Nel festeggiare la Santa Pasqua imploro il Cristo risorto
affinché possa recare un raggio della sua luce,
dove predominano le tenebre e si sconosce
LO SPIRITO DELL’AMORE.
Un coro di milioni d’anime ferventi, si eleva e implora
la pace in questa ricorrenza che revoca la resurrezione
del Cristo e c’invita a risorgere: E’ IL MIO AUGURIO.
– Adamo.
PERCORRENDO LA VIA DEGLI ORTI.
Il mattino in compagnia dell’alba, recano il nuovo giorno.
Io vengo assorbito dallo spettacolo che offre la natura nel silenzio.
Mentre tutto tace, non vedo ad oriente la nuvoletta dorata velarsi
d’argento.
Il cielo è bigio, tanta umidità nell’aria, forse cadrà la pioggia.
Ovunque lo sguardo si posa vedo i tesori, i prodigi compiuti dalla natura:
quanto era perito nell’inverno, lo rinnova.
Gli alberi spogli rivestiti di fiori e tenere foglie; gli uccellini che
erano affamati, tristi e infreddoliti, si rincorrono e festeggiano l’amore.
Lo spettacolo trascina il mio pensiero al mistero della vita e quanto orbita
intorno ad essa: al suo servizio, il cielo, il sole, il mare, le stelle e
tanti altri sostegni, visibili e invisibili che danno sapore alla vita.
Tanto trascina il mio pensiero nell’universo infinito.
Secondo le teorie prevalenti, l’Universo ha avuto origine 10- 15 miliardi di
anni fa con il Big- Bang, un’immane esplosione che segnò l’inizio dello
spazio, del tempo e della materia. Dal punto incominciarono ad esistere,
questi tre elementi, che iniziarono immediatamente a espandersi fino a dare
origine a ogni cosa nell’Universo, compresi il sistema solare, le centinaia
di miliardi di stelle che popolano la nostra galassia e miliardi di altri
sistemi galattici.
Dopo il Big Bang. In quel momento occupava uno spazio minore di un
miliardesimo di miliardesimo di un nucleo atomico, ma si stava espandendo
così
rapidamente, che impiegò (un milionesimo di un milionesimo di secondo per
dilatarsi fino alle dimensioni del nostro sistema solare.
E mentre si espandeva si raffreddava.
In questi primi istanti, gran parte dell’Universo era costituito, piuttosto
che da materia da un mare di radiazioni ad alta energia, dove coppie
appaiate di quark ( i “mattoni” fondamentali del nucleo atomico) e di anti
quark venivano creati e distrutti, via via che la temperatura diminuiva e
l’Universo continuava ad espandersi. Il rapporto tra materia e radiazioni
continuava ad espandersi, e il rapporta tra materia e radiazioni aumentava a
vantaggio della prima che dopo circa 10.000 anni diventò dominante.

» CONSEGNA: Per favore, ricopia dal brano il tratto che va da "Un coro di milioni" fino a "IL MIO AUGURIO." incluso.

» MATERIALE FORNITO:
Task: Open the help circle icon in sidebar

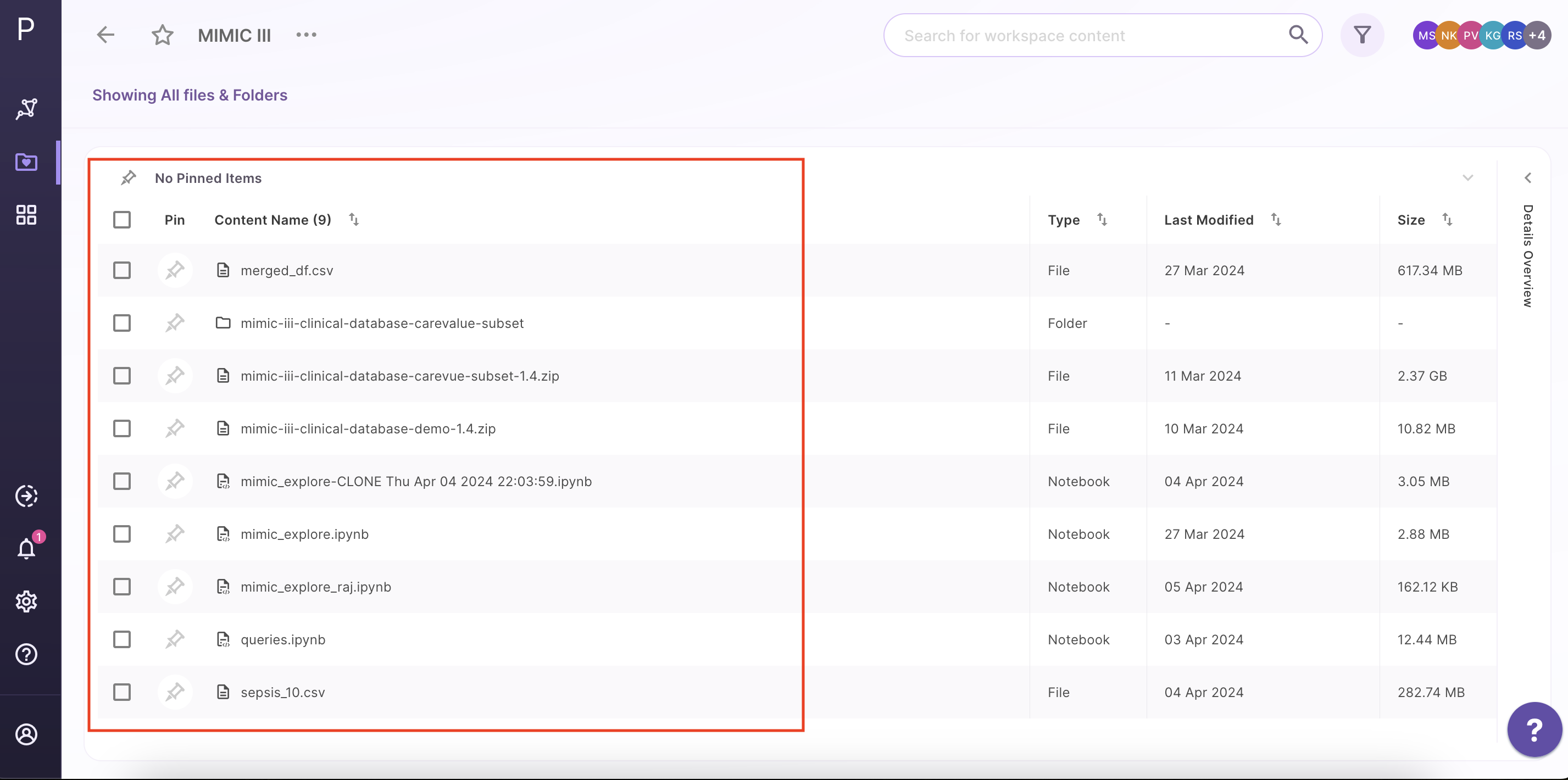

» SOLUZIONE:
Un coro di milioni d’anime ferventi, si eleva e implora
la pace in questa ricorrenza che revoca la resurrezione
del Cristo e c’invita a risorgere: E’ IL MIO AUGURIO.